■ Data excerpts
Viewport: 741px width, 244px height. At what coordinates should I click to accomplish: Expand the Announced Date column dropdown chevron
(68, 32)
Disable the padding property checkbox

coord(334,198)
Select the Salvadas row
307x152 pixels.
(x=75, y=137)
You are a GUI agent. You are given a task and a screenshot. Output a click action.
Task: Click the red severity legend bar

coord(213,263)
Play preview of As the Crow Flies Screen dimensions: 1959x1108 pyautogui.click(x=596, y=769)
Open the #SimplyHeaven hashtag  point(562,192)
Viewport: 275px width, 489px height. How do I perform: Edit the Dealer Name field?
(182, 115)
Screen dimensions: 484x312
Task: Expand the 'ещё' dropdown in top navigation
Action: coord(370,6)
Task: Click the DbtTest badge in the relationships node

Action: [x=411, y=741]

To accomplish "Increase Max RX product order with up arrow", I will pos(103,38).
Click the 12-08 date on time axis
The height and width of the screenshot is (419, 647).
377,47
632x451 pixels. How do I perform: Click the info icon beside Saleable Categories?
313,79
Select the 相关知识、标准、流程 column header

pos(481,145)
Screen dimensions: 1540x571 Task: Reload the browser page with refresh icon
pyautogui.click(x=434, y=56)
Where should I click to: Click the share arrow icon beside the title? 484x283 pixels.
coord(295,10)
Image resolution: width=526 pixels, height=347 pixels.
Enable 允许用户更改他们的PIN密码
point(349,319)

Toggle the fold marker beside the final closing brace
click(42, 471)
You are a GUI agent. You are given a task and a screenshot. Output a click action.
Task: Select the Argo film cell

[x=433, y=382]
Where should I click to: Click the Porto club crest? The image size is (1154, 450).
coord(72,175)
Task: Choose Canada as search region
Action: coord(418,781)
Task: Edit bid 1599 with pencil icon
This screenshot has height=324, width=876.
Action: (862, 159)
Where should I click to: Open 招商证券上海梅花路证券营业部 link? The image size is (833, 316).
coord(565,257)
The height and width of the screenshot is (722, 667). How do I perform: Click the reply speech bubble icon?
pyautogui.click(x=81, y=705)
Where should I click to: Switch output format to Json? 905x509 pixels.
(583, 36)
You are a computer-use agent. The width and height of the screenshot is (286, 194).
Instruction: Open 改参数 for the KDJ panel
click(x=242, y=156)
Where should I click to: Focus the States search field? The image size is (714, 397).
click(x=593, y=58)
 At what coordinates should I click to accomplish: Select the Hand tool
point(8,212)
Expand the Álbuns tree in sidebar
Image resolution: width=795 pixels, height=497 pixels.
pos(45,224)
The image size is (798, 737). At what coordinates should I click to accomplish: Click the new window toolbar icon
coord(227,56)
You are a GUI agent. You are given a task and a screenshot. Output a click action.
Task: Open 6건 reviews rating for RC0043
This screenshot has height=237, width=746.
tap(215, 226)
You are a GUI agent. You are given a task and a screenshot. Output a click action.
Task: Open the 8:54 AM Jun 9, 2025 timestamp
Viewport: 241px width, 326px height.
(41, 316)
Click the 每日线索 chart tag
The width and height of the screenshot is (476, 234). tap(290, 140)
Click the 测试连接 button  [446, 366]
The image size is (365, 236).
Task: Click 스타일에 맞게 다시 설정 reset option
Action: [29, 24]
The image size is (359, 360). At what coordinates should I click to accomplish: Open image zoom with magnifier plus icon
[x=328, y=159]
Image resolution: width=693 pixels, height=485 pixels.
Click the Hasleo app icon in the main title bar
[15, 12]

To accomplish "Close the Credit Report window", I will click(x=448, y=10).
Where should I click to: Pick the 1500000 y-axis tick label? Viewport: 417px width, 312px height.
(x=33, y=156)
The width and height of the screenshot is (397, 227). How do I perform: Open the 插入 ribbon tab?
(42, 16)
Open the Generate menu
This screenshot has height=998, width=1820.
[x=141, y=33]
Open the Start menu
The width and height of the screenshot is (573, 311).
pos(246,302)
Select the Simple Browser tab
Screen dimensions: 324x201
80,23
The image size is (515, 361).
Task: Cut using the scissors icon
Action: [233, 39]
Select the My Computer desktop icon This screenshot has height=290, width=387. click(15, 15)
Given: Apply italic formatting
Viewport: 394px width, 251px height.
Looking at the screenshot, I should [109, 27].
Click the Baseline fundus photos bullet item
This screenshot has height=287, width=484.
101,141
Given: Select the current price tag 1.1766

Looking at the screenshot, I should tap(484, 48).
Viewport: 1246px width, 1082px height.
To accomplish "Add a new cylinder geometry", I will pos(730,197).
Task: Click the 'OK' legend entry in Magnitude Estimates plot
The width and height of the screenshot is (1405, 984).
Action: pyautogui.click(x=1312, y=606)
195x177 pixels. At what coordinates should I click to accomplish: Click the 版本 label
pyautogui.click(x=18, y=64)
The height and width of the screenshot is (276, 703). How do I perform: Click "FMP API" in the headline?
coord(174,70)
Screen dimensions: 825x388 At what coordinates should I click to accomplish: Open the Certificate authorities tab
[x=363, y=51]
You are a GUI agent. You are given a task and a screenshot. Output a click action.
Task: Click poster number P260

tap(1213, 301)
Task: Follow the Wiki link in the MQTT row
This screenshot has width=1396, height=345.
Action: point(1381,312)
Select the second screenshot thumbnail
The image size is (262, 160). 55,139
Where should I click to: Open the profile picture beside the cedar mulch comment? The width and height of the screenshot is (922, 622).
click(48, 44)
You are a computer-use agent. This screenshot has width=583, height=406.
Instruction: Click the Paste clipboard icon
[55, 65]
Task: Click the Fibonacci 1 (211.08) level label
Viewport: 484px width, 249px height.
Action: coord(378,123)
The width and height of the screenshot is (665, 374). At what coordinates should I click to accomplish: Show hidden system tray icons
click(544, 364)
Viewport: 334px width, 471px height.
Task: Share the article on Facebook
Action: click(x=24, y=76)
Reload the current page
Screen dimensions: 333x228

■ Activity
Begin at the first line of the records above and quote every line verbatim through the one that contains "Open the #SimplyHeaven".

■ Task output
Viewport: 741px width, 244px height. At what coordinates should I click to accomplish: Expand the Announced Date column dropdown chevron
(68, 32)
Disable the padding property checkbox

coord(334,198)
Select the Salvadas row
307x152 pixels.
(x=75, y=137)
You are a GUI agent. You are given a task and a screenshot. Output a click action.
Task: Click the red severity legend bar

coord(213,263)
Play preview of As the Crow Flies Screen dimensions: 1959x1108 pyautogui.click(x=596, y=769)
Open the #SimplyHeaven hashtag  point(562,192)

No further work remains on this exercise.